Could "reality" be in any way similar? What if Laws of Nature exist in counterbalance with some manner of Freedom of Nature? Even from our diminutive perspective in the universe, we witness such diversity and eccentriticy in the world as to struggle to classify it, to see it through rational frameworks, and to understand how it all fits together. From the vastest black holes to the smallest elementary particles, our pursuit of laws is challenged to its limit; but its greatest challenge of all is right here in front of us.

It is ourselves.

On the frontier between natural science and social science, there is acrimony. We want to understand not only the universe but our own place in it, and the toolbox of science seems insufficient for us to do so.

Are there fundamental laws, which determine all human behaviour? Some of us believe it: but those who pursue them in social science become not scientists but priests. We have found no such law on which there is consensus; no law which can absolutely, utterly never be broken. To believe in such laws, as present, is only possible as an institution of faith, not of science: we cannot prove or disprove them on anywhere close to a pan-human scale.

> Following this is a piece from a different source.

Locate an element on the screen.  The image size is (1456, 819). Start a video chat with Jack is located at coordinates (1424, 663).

Might it be possible that human agency is not founded on laws at all? Or that if laws exist, they are so numerous, so conditional and contextual and complex in their interdependent outcomes that it is nigh impossible to tame them into a framework of order? Do we find manifested on Earth the freedom of nature – and have we any idea of that freedom's limits or proper use?

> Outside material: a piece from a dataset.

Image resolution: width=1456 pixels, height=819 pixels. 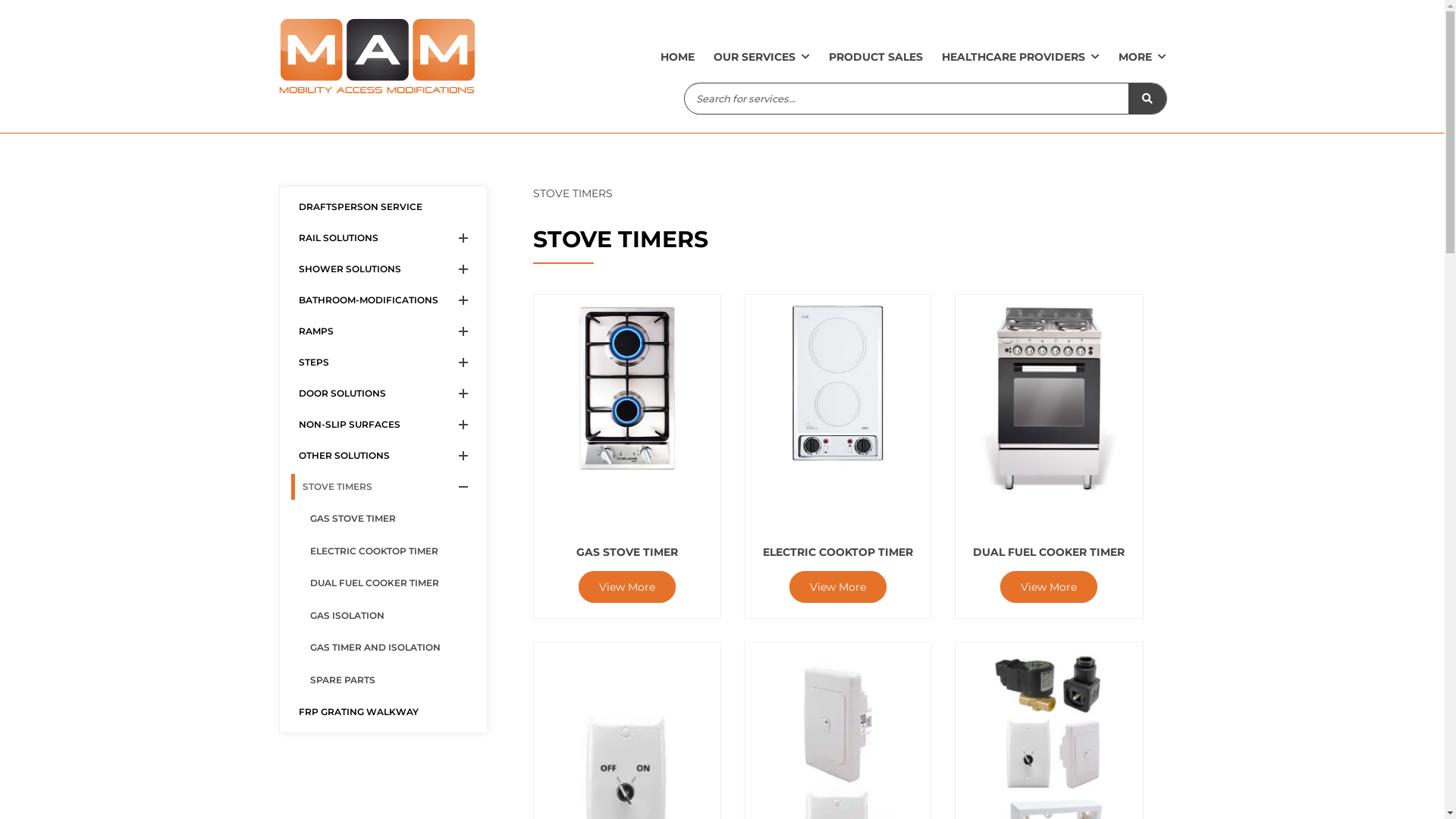 What do you see at coordinates (1117, 55) in the screenshot?
I see `'MORE'` at bounding box center [1117, 55].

But we have agendas. Some social science disciplines have gravitated around "laws" of human behaviour whether they exist or not. Hobbes's "state of nature". International anarchy. "Rational choice" theory. These all establish "laws" about human nature that are broken by millions of people every day, but nonetheless have enough political leverage and populist appeal to dominate their fields, and to set the terms of discourse so as to throw out all challenges as irrelevant or invalid. Often their proponents have taken upon themselves the language and lab coats of natural science not because they necessarily believe these are apt, but rather to benefit from science's sense of solidity, the aura of certainty surrounding scientific laws that cannot be broken: so they can establish their opinions as facts, and through that added weight wield social or political influence.

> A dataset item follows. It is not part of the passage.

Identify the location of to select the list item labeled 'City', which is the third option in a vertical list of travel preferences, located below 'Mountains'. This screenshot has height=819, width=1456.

And there is the problem. As if it were not enough that we are incredibly complex creatures with a range of rationalities and emotions, experiences and priorities and beliefs and ambitions and values, we must also contend with the inconvenience that we are studying ourselves.

In an cricket match, would we entrust one of the players from either team to serve as umpire? Would we entrust a war's conflicting factions to arbitrate in ceasefire negotiatons, or turn instead to a nicer and more impartial party such as Norway? Do we deem it sensible to invite the defendent in a courtroom to be his or her own judge? When it comes to the study of the human race, we have no choice in the matter: we don't know any impartial aliens we can ask to do it for us.

Now look at our history. Look at the avalanche of value-loaded trials and tribulations and calamities and catastrophes we've loosed upon ourselves down the ages. Never mind what's caused it for a moment. The question here is: do we honestly trust such a species to be reliable in the study of itself?

Sure we can get close to impartiality when we really try; close enough to accumulate one heck of a splendid mass of understanding about our objective surroundings, enough to build a journey for our species upon – regardless of how universal or permanent that knowledge may or may not be. But when it comes to something already so confounding and convoluted as the human being? No: we have too abysmal a record with arrogance, pride and vested interests, and must resolve those first before we even think about searching for laws of nature which may or may not underlie us.